» **Task goal**
Can you copy out the rows from the one containing "The height and width of the screenshot is (1991, 1120)." through the one containing "[2017, 413]", swapping "Cloud Banking" for "Online Banking" and keeping everything else unchanged?

--- BEGIN Exercise input ---

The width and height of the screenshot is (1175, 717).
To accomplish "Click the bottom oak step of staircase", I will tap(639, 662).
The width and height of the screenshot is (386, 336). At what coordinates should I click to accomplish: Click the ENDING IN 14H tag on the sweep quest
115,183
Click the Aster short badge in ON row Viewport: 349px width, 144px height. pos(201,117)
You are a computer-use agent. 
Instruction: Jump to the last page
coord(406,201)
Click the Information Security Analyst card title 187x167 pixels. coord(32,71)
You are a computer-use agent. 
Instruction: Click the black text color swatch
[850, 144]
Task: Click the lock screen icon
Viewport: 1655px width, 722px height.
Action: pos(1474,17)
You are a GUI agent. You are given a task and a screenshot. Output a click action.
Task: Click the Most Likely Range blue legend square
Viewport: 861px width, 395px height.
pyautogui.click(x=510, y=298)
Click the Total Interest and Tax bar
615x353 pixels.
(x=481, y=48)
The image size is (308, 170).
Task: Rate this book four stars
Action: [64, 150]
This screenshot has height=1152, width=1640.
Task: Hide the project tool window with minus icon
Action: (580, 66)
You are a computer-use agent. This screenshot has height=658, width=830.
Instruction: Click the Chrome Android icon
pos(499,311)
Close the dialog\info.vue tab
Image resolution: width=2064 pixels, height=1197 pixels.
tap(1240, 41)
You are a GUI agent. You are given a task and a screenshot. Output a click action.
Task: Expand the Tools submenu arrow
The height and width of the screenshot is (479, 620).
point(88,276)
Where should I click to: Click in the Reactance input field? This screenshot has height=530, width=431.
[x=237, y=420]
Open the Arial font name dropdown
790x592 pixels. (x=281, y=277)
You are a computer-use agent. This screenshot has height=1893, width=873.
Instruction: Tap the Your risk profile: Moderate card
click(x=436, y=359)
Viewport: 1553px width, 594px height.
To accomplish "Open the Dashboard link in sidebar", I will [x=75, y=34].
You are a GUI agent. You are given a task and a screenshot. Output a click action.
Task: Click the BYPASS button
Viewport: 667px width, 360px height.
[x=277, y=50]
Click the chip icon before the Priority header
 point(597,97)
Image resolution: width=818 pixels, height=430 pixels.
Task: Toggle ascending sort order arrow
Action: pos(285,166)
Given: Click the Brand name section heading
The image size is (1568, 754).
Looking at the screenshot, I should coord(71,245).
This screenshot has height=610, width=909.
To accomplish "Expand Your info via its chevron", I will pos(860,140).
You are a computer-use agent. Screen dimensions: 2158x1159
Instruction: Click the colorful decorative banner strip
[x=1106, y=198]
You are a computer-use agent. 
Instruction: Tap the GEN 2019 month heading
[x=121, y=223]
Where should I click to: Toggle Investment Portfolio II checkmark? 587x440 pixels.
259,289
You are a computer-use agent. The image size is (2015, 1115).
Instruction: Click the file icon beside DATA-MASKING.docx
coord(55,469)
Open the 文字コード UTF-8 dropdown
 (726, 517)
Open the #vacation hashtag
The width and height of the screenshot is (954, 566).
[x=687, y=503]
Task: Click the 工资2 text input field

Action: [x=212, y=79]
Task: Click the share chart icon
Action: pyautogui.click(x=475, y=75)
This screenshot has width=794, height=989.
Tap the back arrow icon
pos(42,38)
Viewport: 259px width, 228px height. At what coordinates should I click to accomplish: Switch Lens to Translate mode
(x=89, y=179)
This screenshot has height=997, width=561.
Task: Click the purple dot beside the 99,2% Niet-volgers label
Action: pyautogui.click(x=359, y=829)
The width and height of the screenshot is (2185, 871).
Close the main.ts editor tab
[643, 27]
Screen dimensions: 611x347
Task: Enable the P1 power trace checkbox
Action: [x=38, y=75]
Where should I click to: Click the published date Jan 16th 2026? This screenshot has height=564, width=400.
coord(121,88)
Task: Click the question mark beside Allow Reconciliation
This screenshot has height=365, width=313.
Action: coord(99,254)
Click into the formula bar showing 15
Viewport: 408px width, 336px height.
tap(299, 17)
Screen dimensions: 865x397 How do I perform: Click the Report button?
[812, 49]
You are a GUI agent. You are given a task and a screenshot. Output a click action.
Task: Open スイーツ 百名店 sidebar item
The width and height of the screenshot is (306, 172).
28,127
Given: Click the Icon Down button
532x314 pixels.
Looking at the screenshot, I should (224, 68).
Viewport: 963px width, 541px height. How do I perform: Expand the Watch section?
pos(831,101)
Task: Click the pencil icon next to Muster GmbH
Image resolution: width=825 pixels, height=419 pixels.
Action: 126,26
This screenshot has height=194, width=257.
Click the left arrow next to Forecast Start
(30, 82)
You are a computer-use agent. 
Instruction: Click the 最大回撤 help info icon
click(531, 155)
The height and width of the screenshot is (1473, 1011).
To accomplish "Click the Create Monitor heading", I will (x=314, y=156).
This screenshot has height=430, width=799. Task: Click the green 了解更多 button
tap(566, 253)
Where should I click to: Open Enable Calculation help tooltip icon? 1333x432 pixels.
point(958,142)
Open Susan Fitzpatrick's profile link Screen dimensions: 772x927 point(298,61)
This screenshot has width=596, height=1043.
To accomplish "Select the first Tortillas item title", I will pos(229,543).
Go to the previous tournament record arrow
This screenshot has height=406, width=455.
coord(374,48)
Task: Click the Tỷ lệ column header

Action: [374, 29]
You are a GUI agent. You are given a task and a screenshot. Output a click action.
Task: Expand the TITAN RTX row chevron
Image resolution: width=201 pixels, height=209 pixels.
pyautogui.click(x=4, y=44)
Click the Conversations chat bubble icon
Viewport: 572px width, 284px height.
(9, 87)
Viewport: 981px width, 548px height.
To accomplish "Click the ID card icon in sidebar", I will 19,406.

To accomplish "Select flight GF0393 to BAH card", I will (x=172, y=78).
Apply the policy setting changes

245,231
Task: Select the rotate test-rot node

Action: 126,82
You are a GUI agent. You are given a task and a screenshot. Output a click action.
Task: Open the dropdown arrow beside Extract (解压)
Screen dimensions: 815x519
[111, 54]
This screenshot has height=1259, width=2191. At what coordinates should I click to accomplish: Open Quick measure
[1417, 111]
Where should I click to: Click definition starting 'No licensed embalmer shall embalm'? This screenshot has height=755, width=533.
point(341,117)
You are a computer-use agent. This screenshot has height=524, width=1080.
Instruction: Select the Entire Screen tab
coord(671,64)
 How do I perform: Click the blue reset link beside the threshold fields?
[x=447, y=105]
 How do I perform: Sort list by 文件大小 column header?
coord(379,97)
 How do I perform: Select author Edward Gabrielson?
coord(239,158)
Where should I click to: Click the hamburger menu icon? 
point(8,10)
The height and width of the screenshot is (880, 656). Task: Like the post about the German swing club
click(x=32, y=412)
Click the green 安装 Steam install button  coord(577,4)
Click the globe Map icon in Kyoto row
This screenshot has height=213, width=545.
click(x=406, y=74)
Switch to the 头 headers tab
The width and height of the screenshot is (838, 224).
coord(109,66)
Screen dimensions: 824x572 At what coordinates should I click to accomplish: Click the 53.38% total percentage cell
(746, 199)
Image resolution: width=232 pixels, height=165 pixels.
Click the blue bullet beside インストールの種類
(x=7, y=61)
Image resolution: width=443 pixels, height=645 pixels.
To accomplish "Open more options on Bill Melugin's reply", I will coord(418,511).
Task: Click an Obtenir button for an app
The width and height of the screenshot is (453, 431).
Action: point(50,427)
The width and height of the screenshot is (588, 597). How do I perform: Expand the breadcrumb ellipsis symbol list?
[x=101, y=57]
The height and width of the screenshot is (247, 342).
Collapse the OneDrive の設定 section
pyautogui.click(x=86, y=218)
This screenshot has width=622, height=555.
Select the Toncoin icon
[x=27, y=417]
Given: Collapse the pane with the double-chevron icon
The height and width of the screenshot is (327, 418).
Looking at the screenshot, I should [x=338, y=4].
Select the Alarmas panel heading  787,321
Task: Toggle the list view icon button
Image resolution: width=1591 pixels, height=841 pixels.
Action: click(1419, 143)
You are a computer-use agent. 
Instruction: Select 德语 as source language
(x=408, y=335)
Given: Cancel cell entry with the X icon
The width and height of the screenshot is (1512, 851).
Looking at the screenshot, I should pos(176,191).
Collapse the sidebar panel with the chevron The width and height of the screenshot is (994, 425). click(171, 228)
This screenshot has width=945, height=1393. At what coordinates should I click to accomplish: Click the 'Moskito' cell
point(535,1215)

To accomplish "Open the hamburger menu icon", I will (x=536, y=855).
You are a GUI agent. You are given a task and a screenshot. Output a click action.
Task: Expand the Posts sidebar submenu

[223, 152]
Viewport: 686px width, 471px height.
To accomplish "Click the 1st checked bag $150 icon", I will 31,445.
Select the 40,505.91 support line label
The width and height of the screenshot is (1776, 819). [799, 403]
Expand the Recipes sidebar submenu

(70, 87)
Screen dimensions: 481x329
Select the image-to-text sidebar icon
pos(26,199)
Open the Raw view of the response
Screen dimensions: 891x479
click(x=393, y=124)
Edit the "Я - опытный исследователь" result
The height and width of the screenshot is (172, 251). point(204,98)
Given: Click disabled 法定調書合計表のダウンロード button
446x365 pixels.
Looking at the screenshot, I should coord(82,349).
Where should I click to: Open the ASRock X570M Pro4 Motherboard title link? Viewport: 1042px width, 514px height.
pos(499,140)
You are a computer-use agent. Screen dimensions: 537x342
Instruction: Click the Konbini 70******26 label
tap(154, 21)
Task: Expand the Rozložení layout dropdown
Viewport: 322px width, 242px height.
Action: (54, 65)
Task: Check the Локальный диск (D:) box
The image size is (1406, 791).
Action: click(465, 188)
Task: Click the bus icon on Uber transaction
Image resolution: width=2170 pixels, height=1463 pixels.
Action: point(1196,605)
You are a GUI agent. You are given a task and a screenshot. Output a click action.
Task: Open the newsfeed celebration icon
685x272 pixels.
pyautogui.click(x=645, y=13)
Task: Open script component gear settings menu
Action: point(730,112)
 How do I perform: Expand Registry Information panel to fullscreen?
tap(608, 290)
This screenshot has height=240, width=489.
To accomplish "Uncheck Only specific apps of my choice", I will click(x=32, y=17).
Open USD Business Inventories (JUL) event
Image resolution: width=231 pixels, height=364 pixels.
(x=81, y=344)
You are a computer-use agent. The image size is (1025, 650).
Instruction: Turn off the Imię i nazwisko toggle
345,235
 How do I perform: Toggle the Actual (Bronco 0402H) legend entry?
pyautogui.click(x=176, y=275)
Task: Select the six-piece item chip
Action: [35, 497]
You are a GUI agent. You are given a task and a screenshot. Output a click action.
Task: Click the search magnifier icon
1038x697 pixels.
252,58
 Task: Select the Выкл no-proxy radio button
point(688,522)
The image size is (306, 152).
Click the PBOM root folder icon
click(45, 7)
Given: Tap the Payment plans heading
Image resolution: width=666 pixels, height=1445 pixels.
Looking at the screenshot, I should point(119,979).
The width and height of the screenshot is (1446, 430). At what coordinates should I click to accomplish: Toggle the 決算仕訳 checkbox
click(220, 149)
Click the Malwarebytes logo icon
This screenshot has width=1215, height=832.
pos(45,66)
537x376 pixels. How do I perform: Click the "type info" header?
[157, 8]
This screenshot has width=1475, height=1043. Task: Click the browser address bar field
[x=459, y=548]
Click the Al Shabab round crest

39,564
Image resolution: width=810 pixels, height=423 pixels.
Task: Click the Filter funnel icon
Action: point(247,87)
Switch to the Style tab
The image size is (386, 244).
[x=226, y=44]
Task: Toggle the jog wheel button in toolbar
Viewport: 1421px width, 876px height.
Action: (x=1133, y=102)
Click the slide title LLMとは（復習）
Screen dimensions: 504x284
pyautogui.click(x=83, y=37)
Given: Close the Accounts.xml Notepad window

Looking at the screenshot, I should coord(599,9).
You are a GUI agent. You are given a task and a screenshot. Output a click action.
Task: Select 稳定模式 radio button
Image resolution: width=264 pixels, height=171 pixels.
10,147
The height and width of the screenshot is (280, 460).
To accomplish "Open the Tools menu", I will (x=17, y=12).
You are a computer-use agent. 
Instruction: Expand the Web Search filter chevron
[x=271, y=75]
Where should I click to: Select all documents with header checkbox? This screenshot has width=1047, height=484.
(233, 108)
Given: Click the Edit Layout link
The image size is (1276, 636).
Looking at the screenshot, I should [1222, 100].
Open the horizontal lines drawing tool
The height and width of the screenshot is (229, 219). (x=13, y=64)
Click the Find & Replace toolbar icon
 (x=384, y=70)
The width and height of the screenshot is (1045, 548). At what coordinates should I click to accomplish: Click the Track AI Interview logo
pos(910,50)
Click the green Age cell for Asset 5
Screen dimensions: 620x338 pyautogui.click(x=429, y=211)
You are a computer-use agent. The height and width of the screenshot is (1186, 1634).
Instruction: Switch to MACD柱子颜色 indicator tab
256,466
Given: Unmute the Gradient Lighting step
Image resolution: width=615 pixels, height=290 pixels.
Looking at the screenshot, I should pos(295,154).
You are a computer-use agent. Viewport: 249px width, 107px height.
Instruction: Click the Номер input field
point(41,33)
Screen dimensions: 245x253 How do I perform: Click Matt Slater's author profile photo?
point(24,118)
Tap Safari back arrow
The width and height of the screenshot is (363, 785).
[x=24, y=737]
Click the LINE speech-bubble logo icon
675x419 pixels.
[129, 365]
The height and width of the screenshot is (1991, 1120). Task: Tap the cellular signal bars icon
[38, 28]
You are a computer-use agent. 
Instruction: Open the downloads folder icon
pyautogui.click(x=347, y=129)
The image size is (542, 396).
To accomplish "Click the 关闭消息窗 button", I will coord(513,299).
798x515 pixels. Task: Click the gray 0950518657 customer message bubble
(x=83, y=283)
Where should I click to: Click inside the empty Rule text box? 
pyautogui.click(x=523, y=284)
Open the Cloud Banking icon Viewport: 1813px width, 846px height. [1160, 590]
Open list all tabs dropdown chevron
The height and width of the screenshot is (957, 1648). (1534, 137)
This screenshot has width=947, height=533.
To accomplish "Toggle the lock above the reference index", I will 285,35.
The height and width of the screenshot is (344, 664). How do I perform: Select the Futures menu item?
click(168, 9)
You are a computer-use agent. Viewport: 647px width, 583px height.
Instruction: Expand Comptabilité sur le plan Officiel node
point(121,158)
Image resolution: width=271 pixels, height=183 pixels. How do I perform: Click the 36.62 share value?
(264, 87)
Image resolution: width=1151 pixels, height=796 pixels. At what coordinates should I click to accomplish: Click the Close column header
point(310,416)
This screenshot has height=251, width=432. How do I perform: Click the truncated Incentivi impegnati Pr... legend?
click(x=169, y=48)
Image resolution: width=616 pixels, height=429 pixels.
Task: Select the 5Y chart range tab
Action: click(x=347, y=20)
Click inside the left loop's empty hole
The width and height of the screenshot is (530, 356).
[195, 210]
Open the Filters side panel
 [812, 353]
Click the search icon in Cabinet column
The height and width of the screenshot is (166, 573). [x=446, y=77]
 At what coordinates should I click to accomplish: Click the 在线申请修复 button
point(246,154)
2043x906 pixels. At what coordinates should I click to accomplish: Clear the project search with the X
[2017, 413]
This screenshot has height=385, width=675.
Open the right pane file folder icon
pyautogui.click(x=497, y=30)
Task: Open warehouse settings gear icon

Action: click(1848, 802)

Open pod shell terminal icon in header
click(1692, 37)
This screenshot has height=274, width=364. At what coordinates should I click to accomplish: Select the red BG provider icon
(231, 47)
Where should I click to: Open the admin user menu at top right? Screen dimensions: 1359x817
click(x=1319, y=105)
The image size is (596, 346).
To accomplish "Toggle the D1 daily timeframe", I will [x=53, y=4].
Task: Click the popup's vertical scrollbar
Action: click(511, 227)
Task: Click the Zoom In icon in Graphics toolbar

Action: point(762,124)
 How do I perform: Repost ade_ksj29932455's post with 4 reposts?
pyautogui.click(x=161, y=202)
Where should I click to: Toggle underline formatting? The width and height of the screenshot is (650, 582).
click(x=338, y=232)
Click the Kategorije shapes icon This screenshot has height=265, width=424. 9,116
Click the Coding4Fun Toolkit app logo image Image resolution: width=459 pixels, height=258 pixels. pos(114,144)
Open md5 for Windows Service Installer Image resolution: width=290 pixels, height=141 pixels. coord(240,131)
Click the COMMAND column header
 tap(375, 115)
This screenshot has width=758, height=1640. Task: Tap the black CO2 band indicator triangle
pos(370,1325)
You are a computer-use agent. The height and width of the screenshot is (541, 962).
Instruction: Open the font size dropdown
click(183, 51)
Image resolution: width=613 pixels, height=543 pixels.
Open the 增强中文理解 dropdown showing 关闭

--- END Exercise input ---

» **Correct answer**
The height and width of the screenshot is (1991, 1120). Task: Tap the cellular signal bars icon
[38, 28]
You are a computer-use agent. 
Instruction: Open the downloads folder icon
pyautogui.click(x=347, y=129)
The image size is (542, 396).
To accomplish "Click the 关闭消息窗 button", I will coord(513,299).
798x515 pixels. Task: Click the gray 0950518657 customer message bubble
(x=83, y=283)
Where should I click to: Click inside the empty Rule text box? 
pyautogui.click(x=523, y=284)
Open the Online Banking icon Viewport: 1813px width, 846px height. [1160, 590]
Open list all tabs dropdown chevron
The height and width of the screenshot is (957, 1648). (1534, 137)
This screenshot has width=947, height=533.
To accomplish "Toggle the lock above the reference index", I will 285,35.
The height and width of the screenshot is (344, 664). How do I perform: Select the Futures menu item?
click(168, 9)
You are a computer-use agent. Viewport: 647px width, 583px height.
Instruction: Expand Comptabilité sur le plan Officiel node
point(121,158)
Image resolution: width=271 pixels, height=183 pixels. How do I perform: Click the 36.62 share value?
(264, 87)
Image resolution: width=1151 pixels, height=796 pixels. At what coordinates should I click to accomplish: Click the Close column header
point(310,416)
This screenshot has height=251, width=432. How do I perform: Click the truncated Incentivi impegnati Pr... legend?
click(x=169, y=48)
Image resolution: width=616 pixels, height=429 pixels.
Task: Select the 5Y chart range tab
Action: click(x=347, y=20)
Click inside the left loop's empty hole
The width and height of the screenshot is (530, 356).
[195, 210]
Open the Filters side panel
 [812, 353]
Click the search icon in Cabinet column
The height and width of the screenshot is (166, 573). [x=446, y=77]
 At what coordinates should I click to accomplish: Click the 在线申请修复 button
point(246,154)
2043x906 pixels. At what coordinates should I click to accomplish: Clear the project search with the X
[2017, 413]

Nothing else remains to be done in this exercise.